London, UK (February 10, 2016)—The long-running Pokémon franchise shows no sign of stopping, and while it is well-established in games, video and merchandise, it’s now making inroads into musical realms as well, as proven by the recent European premiere of Pokémon Symphonic Evolutions, performed by the Royal Philharmonic Concert Orchestra at the Eventim Apollo Hammersmith in London.
“The brief was to create a big film score soundtrack feel to the production, so close miking of all the instruments was the order of the day,” said FOH engineer, Ian Barfoot, who used an Allen & Heath dLive digital mixing system, built around an S7000 Control Surface with DM64 MixRack, utilizing approximately 70 physical inputs; all of this fed the house speaker system—an L-Acoustics K2 system.
The event required around 90 microphones, most of which were placed on the Royal Philharmonic Concert Orchestra, which consists of 38 strings, nine woods, six French horns, eight brass, percussion, harp and piano. Additionally, there were six tracks of audio from the video content and two vocal mics for the presenters.

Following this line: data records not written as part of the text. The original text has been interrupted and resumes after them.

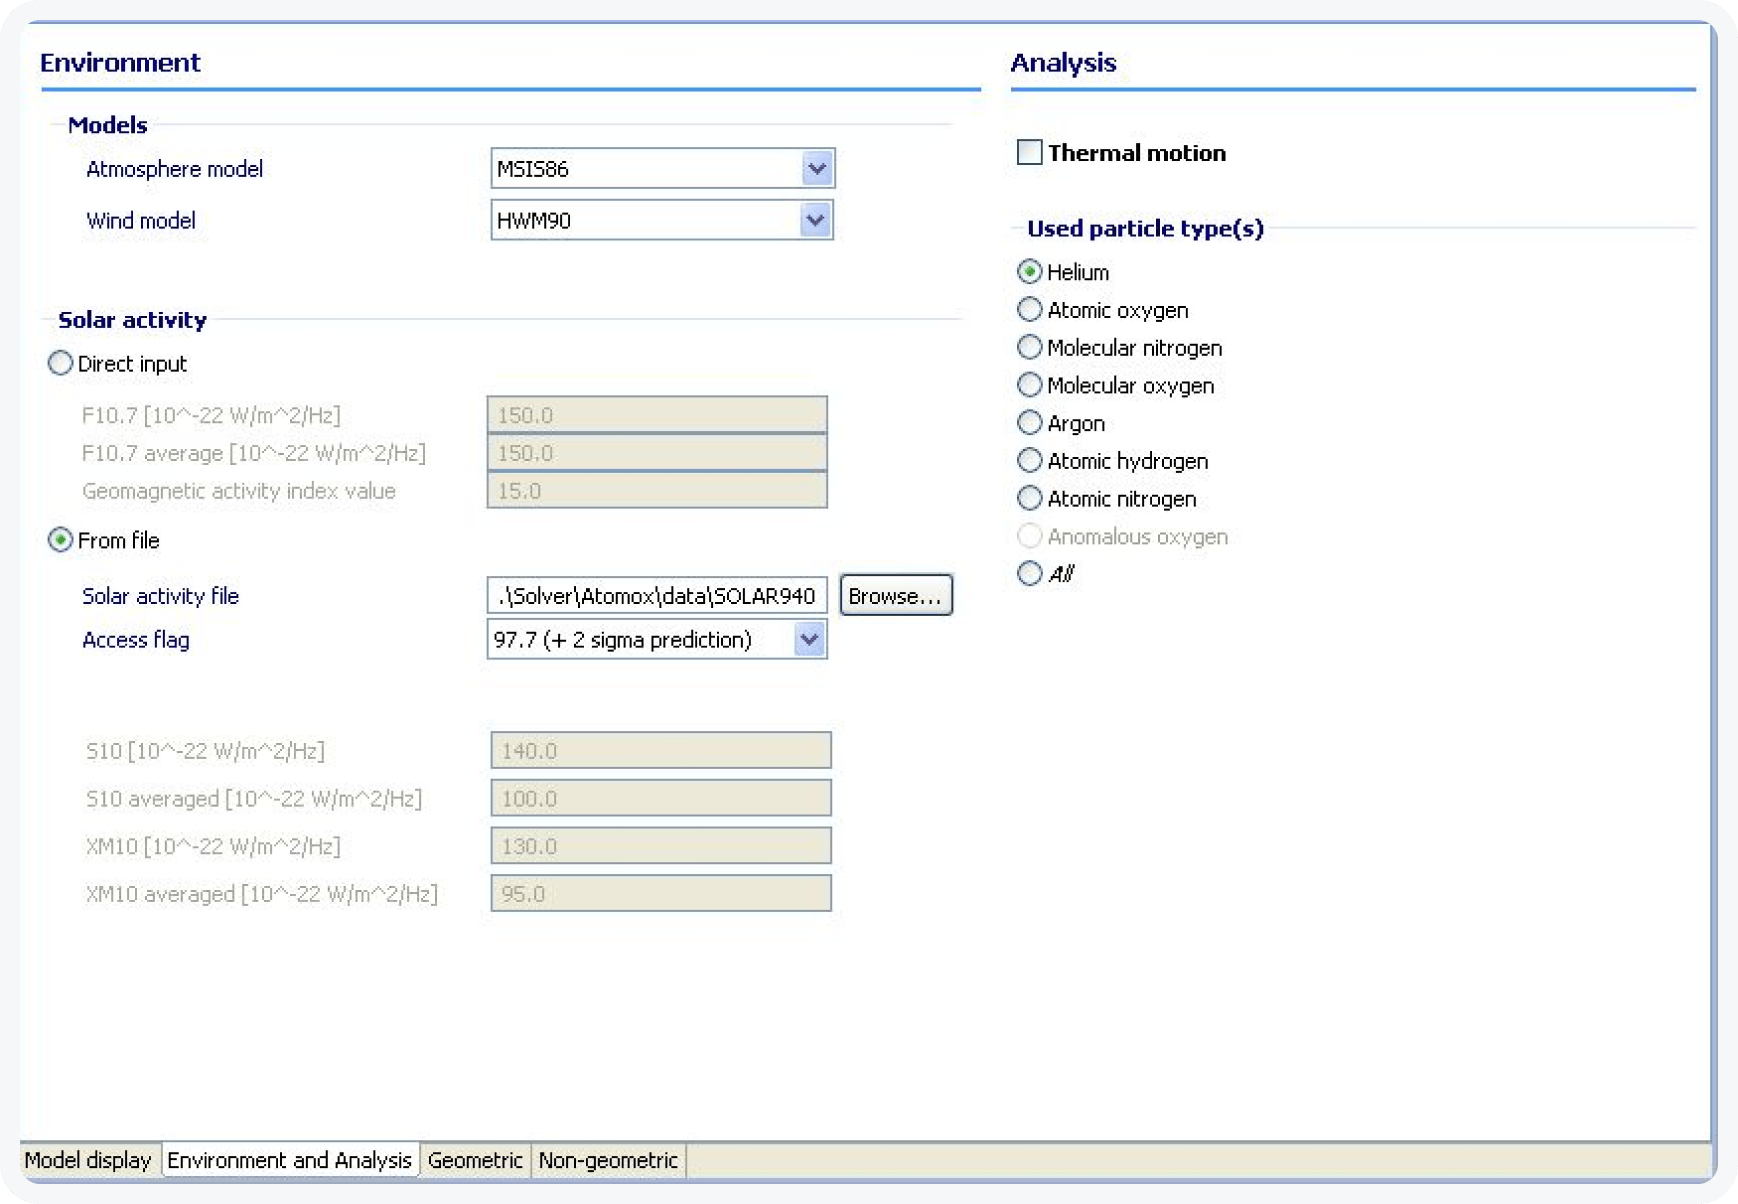Select Helium as the used particle type
1738x1204 pixels.
(1030, 271)
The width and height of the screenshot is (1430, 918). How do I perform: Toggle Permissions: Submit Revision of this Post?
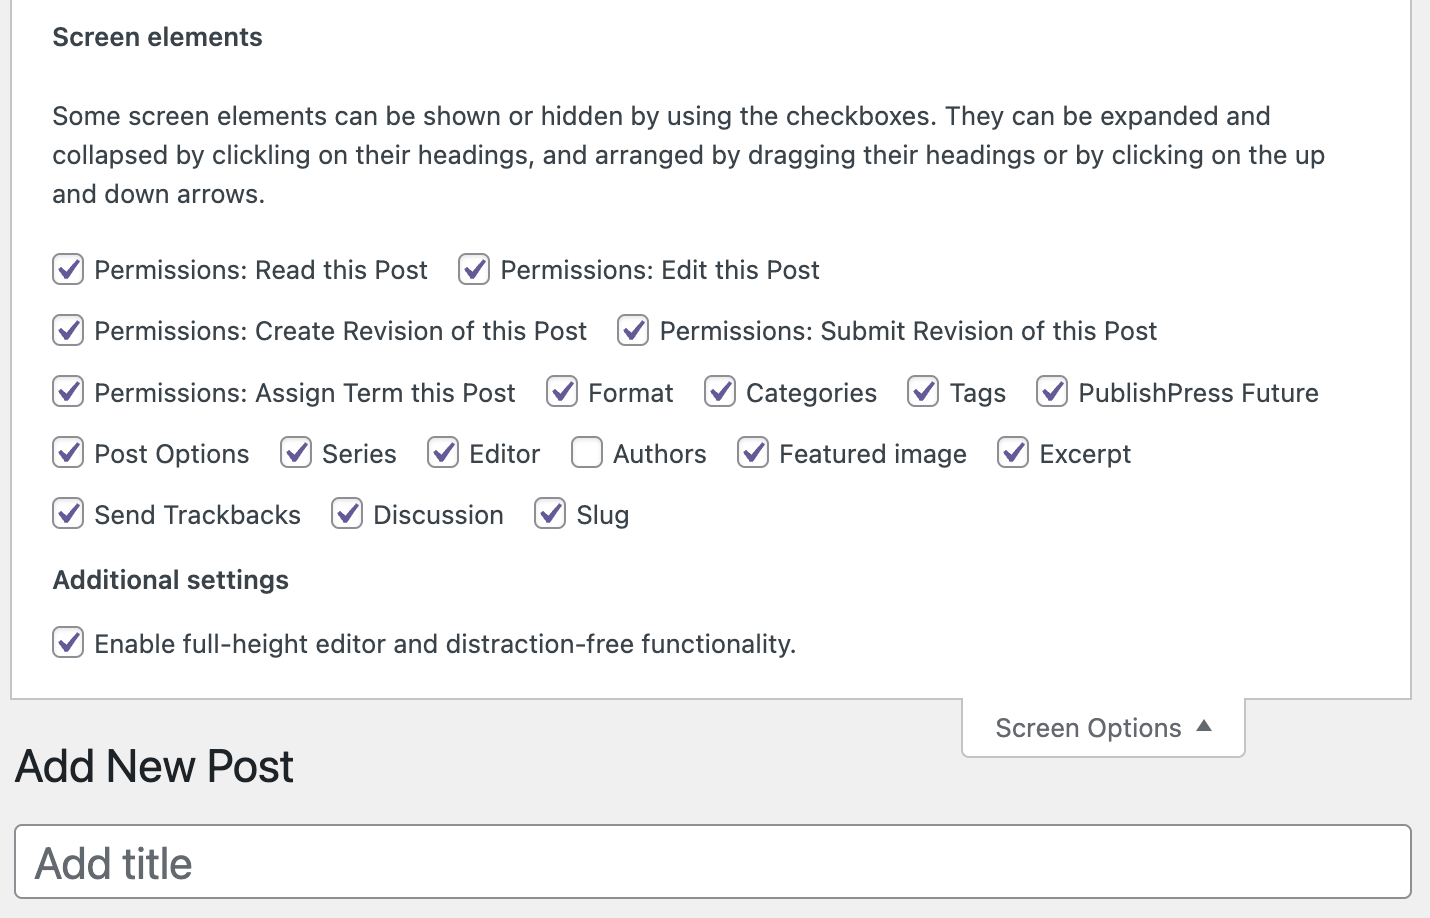coord(633,331)
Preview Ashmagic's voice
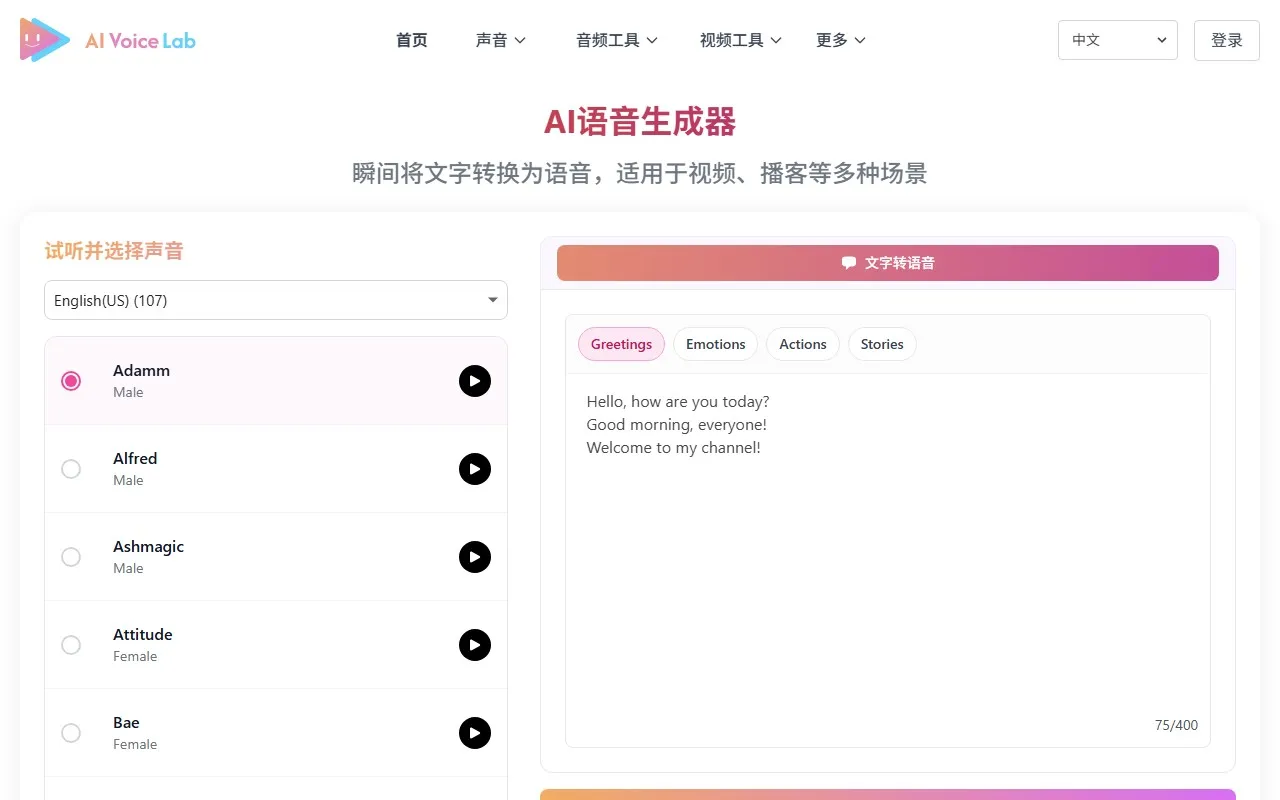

“My first impressions of the desk was the stunning mic amp, which is very analog in nature but with amazing detail and clarity. Listening to a single source is one thing, but as you add more signals to the mix, sometimes it can start to blur; not in this case—as each section of the orchestra was added to the mix, the warmth and lushness came but the individual clarity and detail could still shine through when required,” said Barfoot.